◆ TASK STATEMENT:
Return the full listing unchanged, apart from leaving out its images.
- - - - -
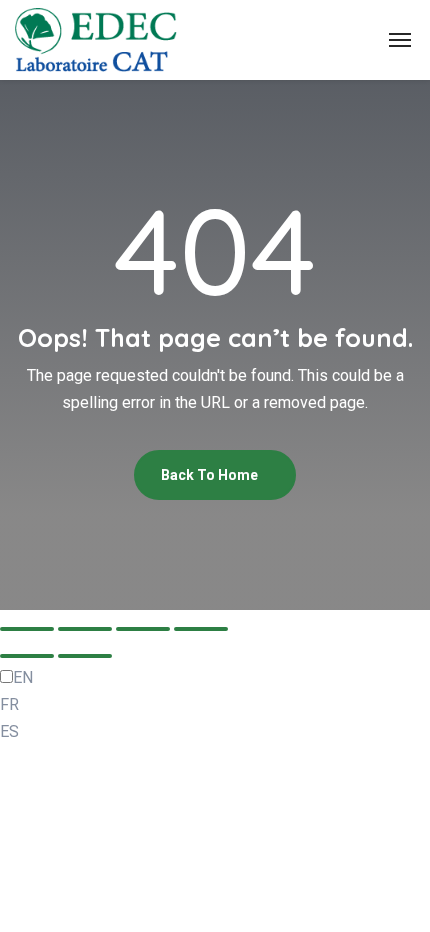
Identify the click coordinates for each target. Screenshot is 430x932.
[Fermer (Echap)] (201, 629)
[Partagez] (143, 629)
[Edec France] (96, 40)
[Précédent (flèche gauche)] (27, 656)
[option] (215, 704)
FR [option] (9, 704)
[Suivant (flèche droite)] (85, 656)
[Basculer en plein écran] (85, 629)
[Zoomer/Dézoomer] (27, 629)
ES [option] (9, 731)
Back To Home (211, 475)
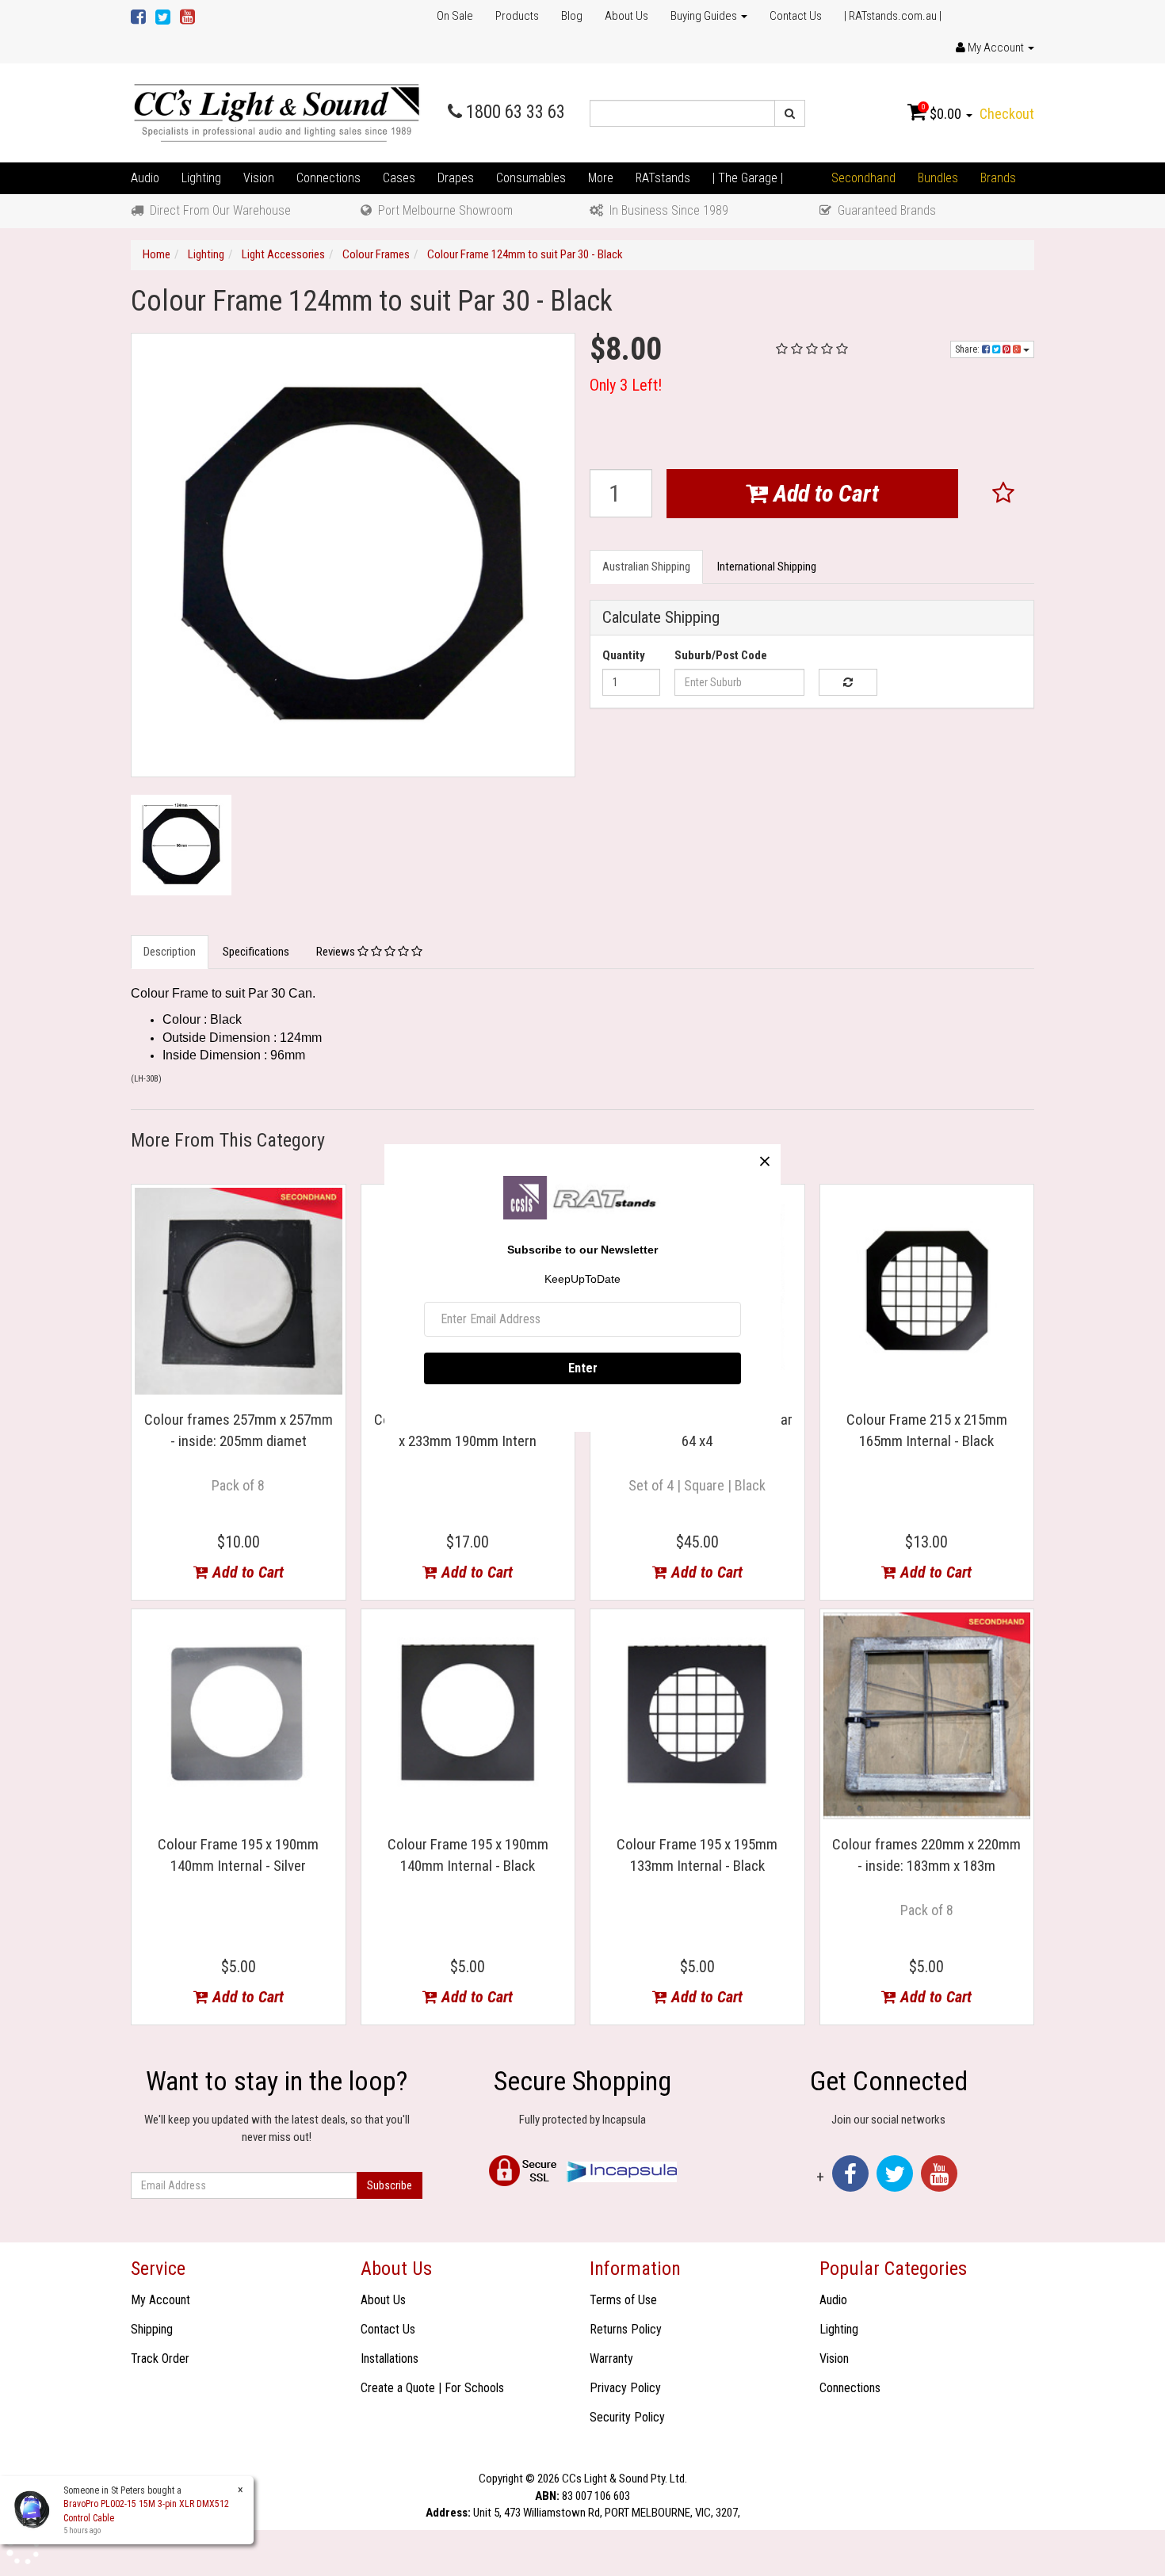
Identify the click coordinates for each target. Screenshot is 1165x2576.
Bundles (938, 177)
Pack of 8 (238, 1485)
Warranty (611, 2358)
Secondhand (863, 177)
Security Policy (627, 2417)
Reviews (336, 952)
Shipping (152, 2329)
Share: (968, 349)
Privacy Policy (625, 2387)
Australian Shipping (646, 566)
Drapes (455, 177)
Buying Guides (704, 16)
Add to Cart (823, 493)
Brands (998, 177)
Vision (258, 177)
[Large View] (181, 845)
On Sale (455, 16)
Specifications (256, 952)
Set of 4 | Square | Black (697, 1485)
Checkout (1007, 113)
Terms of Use (623, 2299)
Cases (399, 177)
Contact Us (796, 16)
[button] (1003, 493)
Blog (571, 16)
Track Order (160, 2358)
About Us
- - - - -
◆ OUTPUT BELOW:
Identify the click coordinates for each target. Screenshot is 430x932.
[Fermer (Echap)] (201, 629)
[Partagez] (143, 629)
[Edec France] (96, 40)
[Précédent (flèche gauche)] (27, 656)
[option] (215, 704)
FR [option] (9, 704)
[Suivant (flèche droite)] (85, 656)
[Basculer en plein écran] (85, 629)
[Zoomer/Dézoomer] (27, 629)
ES [option] (9, 731)
Back To Home (211, 475)
Identify the click coordinates for each target. Screenshot is 1165x2576.
Bundles (938, 177)
Pack of 8 (238, 1485)
Warranty (611, 2358)
Secondhand (863, 177)
Security Policy (627, 2417)
Reviews (336, 952)
Shipping (152, 2329)
Share: (968, 349)
Privacy Policy (625, 2387)
Australian Shipping (646, 566)
Drapes (455, 177)
Buying Guides (704, 16)
Add to Cart (823, 493)
Brands (998, 177)
Vision (258, 177)
[Large View] (181, 845)
On Sale (455, 16)
Specifications (256, 952)
Set of 4 | Square | Black (697, 1485)
Checkout (1007, 113)
Terms of Use (623, 2299)
Cases (399, 177)
Contact Us (796, 16)
[button] (1003, 493)
Blog (571, 16)
Track Order (160, 2358)
About Us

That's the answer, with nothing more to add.